A total of 240 people were randomized to begin treatment in the study; 106 completed treatment and 12-week follow-up in the prednisone arm and 107 in the placebo arm. 5 people in the prednisone arm and 4 people in the placebo arm died during the study, and 9 in each arm were lost to follow-up.
Study participants had very advanced HIV disease; the median CD4 cell count on study entry was 49 cells/mm3 in the prednisone arm and 51 in the placebo arm and viral loads were high (5.5 log and 5.4 log, respectively). Participants began ART a median of 17 days after TB treatment.
The cumulative incidence of TB-IRIS was 46.7% in the placebo group and 32.5% in the prednisone arm, a risk reduction of 30% (relative risk 0.70). There was also a small but significant delay in the onset of TB-IRIS in the prednisone arm (10 days vs 8 days in the placebo arm).
Significantly more people who developed TB-IRIS in the placebo arm required corticosteroid treatment to manage their symptoms when compared to the prednisone arm (28.3% vs 13.3%, RR 0.47), a potential indication that prednisone moderated the severity of TB-IRIS symptoms even if it did develop. However, people in the placebo group were no more likely than people in the prednisone group to be hospitalized for TB-IRIS (7.5% vs 4.2%).
Adverse events leading to a change in TB or antiretroviral medication occurred more frequently in the placebo group (15.8% vs 8.3%), but this difference was not statistically significant, although grade 3 adverse events did occur significantly more often in the placebo arm (45.4% vs 29.4).

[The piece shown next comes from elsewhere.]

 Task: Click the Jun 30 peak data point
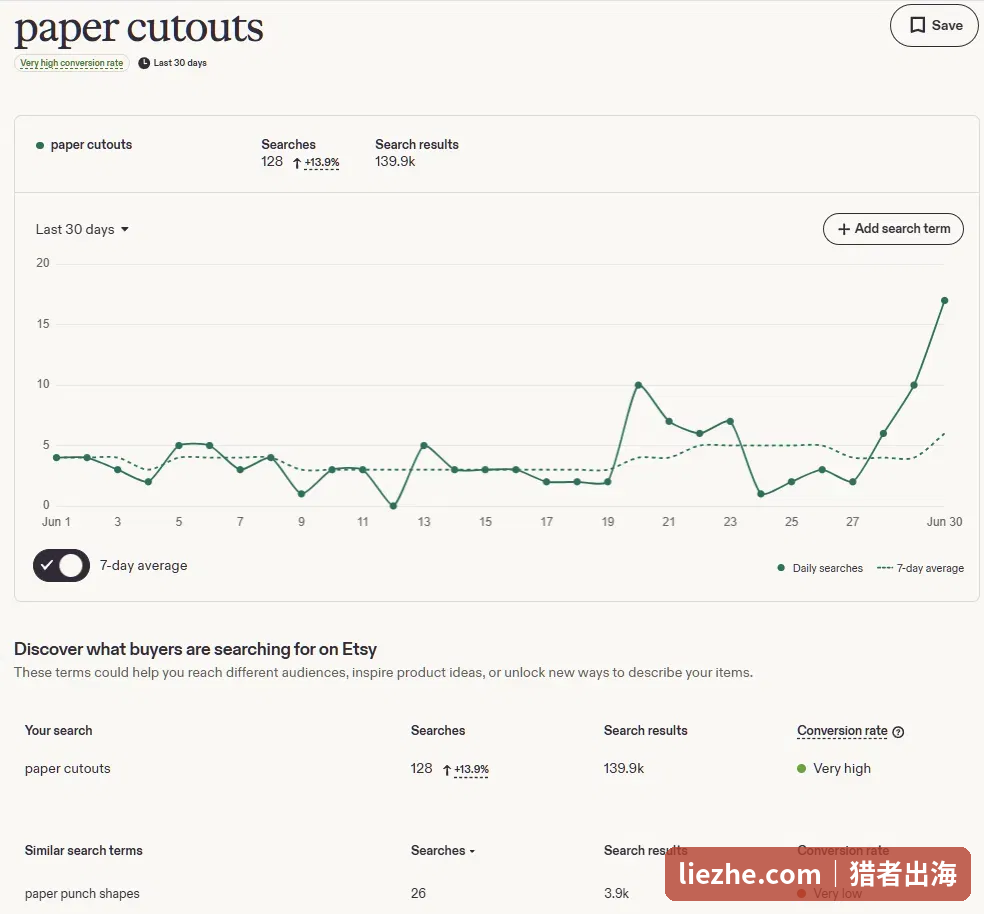point(944,301)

There was no difference in the incidence of grade 3 or 4 laboratory adverse events, nor in viral load or CD4 changes at the end of the study.
CD4 cell counts increased by 150 cells/mm3 in the placebo arm and 164 cells/mm3 in the prednisone arm, showing that the corticosteroid did not impede immune reconstitution.
As a corticosteroid, prednisone might increase the risk of bacterial infections, but these were not seen more frequently in the prednisone arm. The most common AIDS-defining or bacterial events in study participants were oral candidiasis (10) and pneumonia (7). A single new case of Kaposi’s sarcoma occurred, in the placebo arm, in an individual who discontinued ART after 20 weeks on treatment.
Although it did not eliminate TB-IRIS entirely in this high-risk population, prednisone as a preventive treatment did significantly reduce its incidence and also reduced the need for prednisone treatment of TB-IRIS symptoms, Meintjes concluded.
G Meintjes, C Stek, L Blumenthal, et al. Randomised controlled trial of prednisone for the prevention of paradoxical TB-IRIS. Conference on Retroviruses and Opportunistic Infections. Seattle, February 13-16, 2017. Abstract 81LB.